しばらくしておじさんが入院したという報せを受け、私はすぐにその病院にお見舞いへ向かった。
しかし当時、世間では新型感染症の流行の兆しが見られており、患者の感染防止の為、家族以外の面会は受付で断られてしまった。
何というタイミングだろう。
一目だけでも顔が見れればと思ったが、それも叶わなかった。
制限が解除されたらすぐに面会に行こうと心に決めていたのだが、丁度そのころ徐々に農業経営の規模を拡大し、多忙を極めていた。
人の思考は怖いもので、あんなに心配で気がかりだったおじさんの事も、忙殺された環境に身が置かれていると、いつの間にか頭の片隅に追いやられてしまっていた。
そしてまた月日は流れ、ようやく仕事と子育てに少しゆとりが持てるように なったころ、ふとおじさんのことが気にかかった。
しかし、これが虫の知らせとでも言うのだろうか。
そろそろ会いに行ってみようとしたとき、おじさんの訃報が届いた。
見ないうちにすっかり細くなってしまったおじさんの棺を前に、お見舞いにも行けなかった自分を嘆いた。

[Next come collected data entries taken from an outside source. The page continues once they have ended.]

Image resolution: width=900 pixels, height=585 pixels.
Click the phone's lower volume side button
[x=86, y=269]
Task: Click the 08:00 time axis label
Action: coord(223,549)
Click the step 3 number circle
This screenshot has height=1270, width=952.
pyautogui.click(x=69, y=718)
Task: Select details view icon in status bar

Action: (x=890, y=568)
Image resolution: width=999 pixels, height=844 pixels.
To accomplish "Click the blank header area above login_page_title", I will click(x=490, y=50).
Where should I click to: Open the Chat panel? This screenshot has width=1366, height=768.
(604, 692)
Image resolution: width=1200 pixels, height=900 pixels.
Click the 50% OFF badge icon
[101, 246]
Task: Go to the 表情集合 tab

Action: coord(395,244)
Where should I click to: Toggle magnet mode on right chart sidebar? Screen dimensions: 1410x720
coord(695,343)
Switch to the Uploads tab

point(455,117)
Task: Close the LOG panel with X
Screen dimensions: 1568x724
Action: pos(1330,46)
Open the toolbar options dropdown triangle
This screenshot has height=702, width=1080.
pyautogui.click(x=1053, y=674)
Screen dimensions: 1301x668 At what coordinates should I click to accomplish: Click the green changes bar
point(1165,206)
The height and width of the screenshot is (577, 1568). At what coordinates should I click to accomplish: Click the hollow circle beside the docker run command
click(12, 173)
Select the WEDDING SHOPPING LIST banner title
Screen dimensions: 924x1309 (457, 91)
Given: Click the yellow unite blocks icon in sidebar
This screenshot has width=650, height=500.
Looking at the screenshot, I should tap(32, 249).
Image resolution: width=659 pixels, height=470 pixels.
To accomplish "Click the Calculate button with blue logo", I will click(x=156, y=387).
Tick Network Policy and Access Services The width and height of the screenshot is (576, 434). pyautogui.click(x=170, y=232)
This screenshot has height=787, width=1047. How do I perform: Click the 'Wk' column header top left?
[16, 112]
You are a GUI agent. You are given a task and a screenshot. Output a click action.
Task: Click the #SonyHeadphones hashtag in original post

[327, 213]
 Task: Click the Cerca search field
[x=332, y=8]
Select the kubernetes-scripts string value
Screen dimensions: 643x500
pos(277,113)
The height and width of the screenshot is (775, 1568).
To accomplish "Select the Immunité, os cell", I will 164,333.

後悔した。
情けなさと死の悲しみで涙が止まらなかったが、ふと 「なぁに泣いったんだず。そんな暇あったら、おぼごだぢさんめなかしぇろ。」
とおじさんの声が聞こえた・・・ 気がした。
思わず目の前の棺を見たが、もちろんおじさんは安らかな表情で眠っていた。心なしか笑っているようにも見えた。
確かにおじさんとおばさんなら、こんな悲しみや後悔を引きずった泣き顔の私は見たくはないはずだ。
だって私たちの農園の名前は「笑伝」。
美味しい野菜を作って、食べてくれた人にとびきりの笑顔になってもらい、その笑顔をたくさんの人から人に伝えていこうとこの名を付けたのだから。
いつもおばさんがくれたあの素敵な笑顔を、
おじさんがくれた人としての強さを、
私たち 夫婦はこれから多くの人に伝えていこう。
最後にまた一つ、教えられてしまった。
2024年3月おののさん作
農ママあすかさんとご夫婦へ感謝を込めて
このお話は、実話をもとにして文才のある友人"おののさん"に小説風に書き上げていただきました。
たくさんのことを教えたご夫婦へのリスペクトと感謝をこめて、この気持ちを忘れないでいたいと思い記憶に刻んでおきたいという想いからです。
悲しみもいつか笑顔の種になるように。
感謝と愛を込めて。
最後になりますが、
私のわがままな要望をきいてくださったおののさん、
本当にありがとうございました。
思い出を素敵な物語にしてもらえたこと、本当に嬉しく思います。
このご縁にも心からの感謝をこめて。